What you are asked to do: Copy all lines below containing "bell".

Extracted data:
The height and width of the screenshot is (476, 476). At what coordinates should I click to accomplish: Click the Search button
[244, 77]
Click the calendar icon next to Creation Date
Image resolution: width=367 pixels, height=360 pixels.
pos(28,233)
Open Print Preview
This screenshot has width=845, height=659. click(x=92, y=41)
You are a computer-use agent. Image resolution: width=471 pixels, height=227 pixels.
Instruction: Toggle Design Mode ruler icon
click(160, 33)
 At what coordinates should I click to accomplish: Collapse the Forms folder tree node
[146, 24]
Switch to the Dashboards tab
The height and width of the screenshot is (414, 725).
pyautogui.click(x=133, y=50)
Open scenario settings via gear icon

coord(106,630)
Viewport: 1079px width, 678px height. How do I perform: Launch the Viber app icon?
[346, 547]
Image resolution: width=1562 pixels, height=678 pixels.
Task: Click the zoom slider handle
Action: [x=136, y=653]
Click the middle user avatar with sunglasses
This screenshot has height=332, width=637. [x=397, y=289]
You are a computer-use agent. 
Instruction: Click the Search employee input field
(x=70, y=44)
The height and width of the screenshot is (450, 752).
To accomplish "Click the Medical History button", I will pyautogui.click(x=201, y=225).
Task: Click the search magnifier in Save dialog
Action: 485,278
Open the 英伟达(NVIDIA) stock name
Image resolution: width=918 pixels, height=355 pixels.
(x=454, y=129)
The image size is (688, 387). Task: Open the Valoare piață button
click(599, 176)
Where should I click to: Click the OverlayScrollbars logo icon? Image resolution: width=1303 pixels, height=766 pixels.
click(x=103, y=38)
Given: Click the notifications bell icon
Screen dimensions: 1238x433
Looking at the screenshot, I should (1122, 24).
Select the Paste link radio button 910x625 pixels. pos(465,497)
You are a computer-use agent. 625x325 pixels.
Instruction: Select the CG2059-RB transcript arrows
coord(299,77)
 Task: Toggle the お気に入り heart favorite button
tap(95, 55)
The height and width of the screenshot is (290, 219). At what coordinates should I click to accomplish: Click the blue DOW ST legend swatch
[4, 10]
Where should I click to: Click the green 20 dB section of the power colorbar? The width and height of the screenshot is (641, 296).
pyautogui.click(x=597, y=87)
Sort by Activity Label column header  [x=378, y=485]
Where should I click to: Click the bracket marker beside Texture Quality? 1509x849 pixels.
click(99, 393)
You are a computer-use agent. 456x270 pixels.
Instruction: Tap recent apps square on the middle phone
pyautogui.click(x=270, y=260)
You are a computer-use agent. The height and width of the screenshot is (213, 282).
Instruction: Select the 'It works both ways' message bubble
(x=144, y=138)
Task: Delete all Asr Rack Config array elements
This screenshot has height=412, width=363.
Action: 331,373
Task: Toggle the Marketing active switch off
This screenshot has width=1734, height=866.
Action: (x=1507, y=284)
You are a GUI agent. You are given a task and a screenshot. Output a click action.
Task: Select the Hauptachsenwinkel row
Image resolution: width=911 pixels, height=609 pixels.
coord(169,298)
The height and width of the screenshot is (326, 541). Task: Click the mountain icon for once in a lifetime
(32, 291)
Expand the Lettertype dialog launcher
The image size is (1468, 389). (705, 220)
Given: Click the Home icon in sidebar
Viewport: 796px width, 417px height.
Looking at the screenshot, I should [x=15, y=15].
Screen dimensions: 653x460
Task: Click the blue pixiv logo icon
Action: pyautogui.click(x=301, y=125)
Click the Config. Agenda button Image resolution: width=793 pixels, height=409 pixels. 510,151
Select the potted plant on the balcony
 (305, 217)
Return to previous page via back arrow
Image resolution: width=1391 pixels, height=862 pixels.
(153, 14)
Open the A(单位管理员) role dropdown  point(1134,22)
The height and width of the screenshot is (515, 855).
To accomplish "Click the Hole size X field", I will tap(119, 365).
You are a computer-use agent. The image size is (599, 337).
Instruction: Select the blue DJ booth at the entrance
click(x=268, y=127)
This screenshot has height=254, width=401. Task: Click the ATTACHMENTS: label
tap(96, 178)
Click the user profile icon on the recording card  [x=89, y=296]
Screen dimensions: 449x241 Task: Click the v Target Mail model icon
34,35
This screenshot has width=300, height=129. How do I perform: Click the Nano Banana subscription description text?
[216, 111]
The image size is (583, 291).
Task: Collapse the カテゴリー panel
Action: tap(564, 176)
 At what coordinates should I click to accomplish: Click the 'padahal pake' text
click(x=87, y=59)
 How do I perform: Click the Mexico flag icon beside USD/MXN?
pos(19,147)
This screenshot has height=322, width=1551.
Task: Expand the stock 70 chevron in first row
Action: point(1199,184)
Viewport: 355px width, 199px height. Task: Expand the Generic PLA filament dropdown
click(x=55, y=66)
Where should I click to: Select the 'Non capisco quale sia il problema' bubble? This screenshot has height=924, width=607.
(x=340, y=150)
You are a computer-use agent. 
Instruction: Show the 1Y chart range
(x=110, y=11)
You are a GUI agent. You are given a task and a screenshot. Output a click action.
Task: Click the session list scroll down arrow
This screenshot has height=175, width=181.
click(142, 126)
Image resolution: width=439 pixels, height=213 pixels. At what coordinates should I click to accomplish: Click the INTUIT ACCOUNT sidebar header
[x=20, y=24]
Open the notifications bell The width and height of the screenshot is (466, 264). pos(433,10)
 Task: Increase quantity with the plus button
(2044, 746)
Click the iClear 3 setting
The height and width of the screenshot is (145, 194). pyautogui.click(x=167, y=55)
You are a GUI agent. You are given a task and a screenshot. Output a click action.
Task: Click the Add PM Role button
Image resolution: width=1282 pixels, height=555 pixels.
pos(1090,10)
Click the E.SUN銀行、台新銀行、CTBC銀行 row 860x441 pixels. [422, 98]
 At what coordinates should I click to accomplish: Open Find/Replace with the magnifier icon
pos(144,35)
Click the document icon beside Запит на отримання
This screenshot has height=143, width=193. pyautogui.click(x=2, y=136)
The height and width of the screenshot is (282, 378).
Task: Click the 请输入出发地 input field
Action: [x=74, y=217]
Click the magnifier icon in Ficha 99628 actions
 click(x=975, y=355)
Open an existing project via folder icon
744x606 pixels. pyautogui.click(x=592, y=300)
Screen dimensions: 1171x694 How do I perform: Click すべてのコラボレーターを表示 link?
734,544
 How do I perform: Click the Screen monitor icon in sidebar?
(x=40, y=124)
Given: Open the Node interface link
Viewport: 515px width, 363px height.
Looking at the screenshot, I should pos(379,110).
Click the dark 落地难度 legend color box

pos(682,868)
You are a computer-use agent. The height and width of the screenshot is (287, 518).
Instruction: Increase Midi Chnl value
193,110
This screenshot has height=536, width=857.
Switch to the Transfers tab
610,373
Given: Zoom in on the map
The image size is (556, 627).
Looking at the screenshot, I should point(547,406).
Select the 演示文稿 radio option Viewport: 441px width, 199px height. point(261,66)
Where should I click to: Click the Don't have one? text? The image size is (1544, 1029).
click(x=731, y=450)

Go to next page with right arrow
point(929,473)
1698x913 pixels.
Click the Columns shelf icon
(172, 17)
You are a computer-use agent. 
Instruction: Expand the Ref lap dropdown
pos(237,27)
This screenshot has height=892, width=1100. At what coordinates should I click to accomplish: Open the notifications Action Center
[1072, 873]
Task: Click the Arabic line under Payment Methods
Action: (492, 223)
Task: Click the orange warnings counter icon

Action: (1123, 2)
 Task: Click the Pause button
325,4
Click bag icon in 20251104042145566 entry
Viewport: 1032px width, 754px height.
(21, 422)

The answer:
Given: Click the notifications bell icon
Open the notifications bell The width and height of the screenshot is (466, 264). pos(433,10)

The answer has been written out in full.